There’s a movement by influencers and early adopters to stack up your level against yourself, not other people your age. They advocate a baseline testosterone test early in life (or now, if you didn’t do it in your twenties or thirties), so you can see how your levels compare later on. This may or may not prove to be a good investment.
WHEN NOT TO TAKE T
Testosterone therapy isn’t recommended if you hope to start a family.
When you’re on it, your body produces less T and, in turn, fewer or no sperm. Most of the time, production returns when you stop T therapy – but not always like before. Later this year, the results of a blockbuster testosterone trial should answer the lingering questions about T’s cardiovascular safety and benefits.
But doctors make it clear that if your level is low and you’re suffering, you can benefit from increasing it. In other words, the benefit-torisk ratio is favourable when you treat the right people (those with testosterone deficiency). ‘Testosterone gets a bad rap,’ says Dr Morgentaler, as it’s been associated with bodybuilders and cheating athletes. Yet there are years of data on it; it’s been on the market since the 1930s.

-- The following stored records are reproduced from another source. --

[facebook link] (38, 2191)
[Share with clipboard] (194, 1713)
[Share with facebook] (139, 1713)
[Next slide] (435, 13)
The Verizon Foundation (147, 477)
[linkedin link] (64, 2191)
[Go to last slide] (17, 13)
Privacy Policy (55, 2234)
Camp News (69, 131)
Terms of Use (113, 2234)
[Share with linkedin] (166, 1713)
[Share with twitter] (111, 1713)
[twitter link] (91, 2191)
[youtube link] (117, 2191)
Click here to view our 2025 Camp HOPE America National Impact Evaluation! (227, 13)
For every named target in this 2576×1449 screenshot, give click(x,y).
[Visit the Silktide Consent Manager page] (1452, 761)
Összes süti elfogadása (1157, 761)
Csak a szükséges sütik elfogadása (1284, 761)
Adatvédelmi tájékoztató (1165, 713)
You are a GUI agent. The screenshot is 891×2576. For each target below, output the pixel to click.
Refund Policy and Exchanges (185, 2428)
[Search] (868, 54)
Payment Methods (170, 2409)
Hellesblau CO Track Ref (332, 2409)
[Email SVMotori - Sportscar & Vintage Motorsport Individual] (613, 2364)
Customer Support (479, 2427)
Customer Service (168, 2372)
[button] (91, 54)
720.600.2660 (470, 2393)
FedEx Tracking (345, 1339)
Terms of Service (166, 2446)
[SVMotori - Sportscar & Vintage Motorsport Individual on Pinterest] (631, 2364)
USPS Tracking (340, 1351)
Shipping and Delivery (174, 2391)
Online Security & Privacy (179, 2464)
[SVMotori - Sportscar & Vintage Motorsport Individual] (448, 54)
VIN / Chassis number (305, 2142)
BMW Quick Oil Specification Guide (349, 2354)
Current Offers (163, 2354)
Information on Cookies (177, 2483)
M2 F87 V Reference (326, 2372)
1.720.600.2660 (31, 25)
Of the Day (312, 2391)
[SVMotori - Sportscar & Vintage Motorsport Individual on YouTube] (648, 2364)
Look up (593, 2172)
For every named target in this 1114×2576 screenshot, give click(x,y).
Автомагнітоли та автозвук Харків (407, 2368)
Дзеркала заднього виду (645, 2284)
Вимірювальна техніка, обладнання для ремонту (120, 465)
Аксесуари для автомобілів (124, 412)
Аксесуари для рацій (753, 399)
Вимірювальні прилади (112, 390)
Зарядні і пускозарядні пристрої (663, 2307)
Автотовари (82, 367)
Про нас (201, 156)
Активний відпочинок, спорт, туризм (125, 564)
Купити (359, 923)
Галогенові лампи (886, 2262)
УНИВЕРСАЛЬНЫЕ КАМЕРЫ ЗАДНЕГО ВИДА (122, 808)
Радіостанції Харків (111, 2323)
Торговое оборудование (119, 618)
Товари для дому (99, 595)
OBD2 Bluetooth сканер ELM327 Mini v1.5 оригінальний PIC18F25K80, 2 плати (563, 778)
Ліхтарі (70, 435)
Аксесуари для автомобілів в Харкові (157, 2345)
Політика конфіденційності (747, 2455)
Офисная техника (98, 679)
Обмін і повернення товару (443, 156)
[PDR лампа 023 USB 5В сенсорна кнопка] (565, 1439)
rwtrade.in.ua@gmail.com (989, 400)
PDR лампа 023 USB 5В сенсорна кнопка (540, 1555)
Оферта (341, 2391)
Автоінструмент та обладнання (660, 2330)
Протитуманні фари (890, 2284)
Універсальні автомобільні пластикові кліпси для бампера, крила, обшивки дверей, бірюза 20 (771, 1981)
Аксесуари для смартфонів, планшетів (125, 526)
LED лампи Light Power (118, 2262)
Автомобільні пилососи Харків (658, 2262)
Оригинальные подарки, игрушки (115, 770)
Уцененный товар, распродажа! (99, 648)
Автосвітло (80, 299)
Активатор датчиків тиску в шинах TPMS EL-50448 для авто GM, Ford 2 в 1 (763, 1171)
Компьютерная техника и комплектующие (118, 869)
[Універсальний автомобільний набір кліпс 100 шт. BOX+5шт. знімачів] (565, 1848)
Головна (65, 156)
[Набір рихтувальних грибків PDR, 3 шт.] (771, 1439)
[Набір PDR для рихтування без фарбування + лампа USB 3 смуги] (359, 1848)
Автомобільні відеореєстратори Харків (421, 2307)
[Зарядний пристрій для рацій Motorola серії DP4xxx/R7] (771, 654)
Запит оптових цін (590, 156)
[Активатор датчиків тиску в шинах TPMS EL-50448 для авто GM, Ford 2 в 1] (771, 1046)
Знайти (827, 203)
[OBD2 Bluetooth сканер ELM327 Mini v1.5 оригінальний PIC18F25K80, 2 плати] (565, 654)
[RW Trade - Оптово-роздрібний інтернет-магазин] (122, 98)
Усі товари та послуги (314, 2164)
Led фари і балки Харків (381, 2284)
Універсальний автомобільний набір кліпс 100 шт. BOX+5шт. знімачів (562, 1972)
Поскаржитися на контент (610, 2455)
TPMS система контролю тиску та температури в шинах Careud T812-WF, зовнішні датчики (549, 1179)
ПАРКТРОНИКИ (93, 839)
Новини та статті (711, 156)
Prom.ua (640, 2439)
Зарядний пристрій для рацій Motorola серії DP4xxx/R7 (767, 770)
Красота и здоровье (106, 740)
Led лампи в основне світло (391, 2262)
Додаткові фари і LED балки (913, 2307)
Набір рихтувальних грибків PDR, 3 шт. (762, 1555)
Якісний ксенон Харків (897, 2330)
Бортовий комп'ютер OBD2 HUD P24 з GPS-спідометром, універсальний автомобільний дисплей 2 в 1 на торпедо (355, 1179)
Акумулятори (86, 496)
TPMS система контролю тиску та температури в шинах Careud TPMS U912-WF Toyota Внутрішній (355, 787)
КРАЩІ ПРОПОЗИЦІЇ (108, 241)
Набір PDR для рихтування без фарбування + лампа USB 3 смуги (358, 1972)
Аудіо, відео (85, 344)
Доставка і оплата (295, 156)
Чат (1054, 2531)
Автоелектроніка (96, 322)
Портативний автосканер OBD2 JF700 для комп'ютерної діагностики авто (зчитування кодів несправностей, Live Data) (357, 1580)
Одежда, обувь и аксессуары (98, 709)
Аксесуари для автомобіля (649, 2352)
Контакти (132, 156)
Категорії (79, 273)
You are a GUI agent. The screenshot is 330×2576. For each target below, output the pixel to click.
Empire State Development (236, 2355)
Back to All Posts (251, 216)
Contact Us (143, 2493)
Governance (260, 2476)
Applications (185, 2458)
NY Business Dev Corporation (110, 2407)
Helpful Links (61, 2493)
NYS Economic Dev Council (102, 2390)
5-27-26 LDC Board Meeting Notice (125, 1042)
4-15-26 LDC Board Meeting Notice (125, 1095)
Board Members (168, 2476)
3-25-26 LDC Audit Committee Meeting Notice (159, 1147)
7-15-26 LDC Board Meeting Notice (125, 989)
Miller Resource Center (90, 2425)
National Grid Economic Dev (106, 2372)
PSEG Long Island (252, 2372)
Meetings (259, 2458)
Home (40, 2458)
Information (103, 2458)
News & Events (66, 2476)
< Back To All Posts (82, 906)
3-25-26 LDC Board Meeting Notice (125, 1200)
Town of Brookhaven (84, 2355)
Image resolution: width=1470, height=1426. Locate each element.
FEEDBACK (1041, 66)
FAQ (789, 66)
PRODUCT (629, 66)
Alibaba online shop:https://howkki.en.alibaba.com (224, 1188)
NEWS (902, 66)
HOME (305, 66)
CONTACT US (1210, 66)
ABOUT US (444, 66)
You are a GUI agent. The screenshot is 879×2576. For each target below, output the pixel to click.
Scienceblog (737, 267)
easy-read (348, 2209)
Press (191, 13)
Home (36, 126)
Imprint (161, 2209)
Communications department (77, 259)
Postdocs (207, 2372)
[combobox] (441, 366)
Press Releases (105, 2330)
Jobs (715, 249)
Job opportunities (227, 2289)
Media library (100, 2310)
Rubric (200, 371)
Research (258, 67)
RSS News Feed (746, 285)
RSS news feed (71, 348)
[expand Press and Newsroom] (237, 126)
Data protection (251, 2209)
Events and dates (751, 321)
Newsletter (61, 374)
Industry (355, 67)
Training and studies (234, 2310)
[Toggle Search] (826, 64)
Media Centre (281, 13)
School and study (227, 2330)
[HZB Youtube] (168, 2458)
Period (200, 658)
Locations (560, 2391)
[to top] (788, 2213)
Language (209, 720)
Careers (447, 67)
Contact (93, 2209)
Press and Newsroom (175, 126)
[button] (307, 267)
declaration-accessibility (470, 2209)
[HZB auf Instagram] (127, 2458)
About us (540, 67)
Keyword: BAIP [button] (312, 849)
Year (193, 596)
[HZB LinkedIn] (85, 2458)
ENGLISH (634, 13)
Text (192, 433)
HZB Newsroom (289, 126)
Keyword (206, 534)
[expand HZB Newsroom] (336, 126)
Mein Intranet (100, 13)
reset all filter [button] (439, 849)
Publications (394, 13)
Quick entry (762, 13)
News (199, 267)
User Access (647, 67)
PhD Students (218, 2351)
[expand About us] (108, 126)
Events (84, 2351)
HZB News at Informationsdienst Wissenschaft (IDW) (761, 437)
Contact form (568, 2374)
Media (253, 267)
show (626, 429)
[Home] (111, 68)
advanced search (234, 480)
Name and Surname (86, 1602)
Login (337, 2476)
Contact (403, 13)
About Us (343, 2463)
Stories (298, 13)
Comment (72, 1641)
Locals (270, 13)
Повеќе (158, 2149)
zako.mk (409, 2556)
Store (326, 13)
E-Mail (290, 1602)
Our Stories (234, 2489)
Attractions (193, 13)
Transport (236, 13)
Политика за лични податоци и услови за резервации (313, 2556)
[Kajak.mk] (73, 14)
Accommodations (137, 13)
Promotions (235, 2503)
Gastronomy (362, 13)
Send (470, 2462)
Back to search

Just make sure that low T is what’s causing your symptoms. Weight gain, fatigue, erectile dysfunction and lack of motivation or concentration can all have other causes. And obesity, smoking, excessive alcohol consumption and a lack of sleep may also be responsible for low testosterone. Manage those and you might be able to naturally raise your testosterone level and improve the number and quality of years you have ahead. After all, ‘If you have a garden with a bunch of overgrown weeds, planting more flowers isn’t necessarily going to make for a more beautiful garden,’ Dr Anawalt says. ‘You need to actually get rid of the problem.’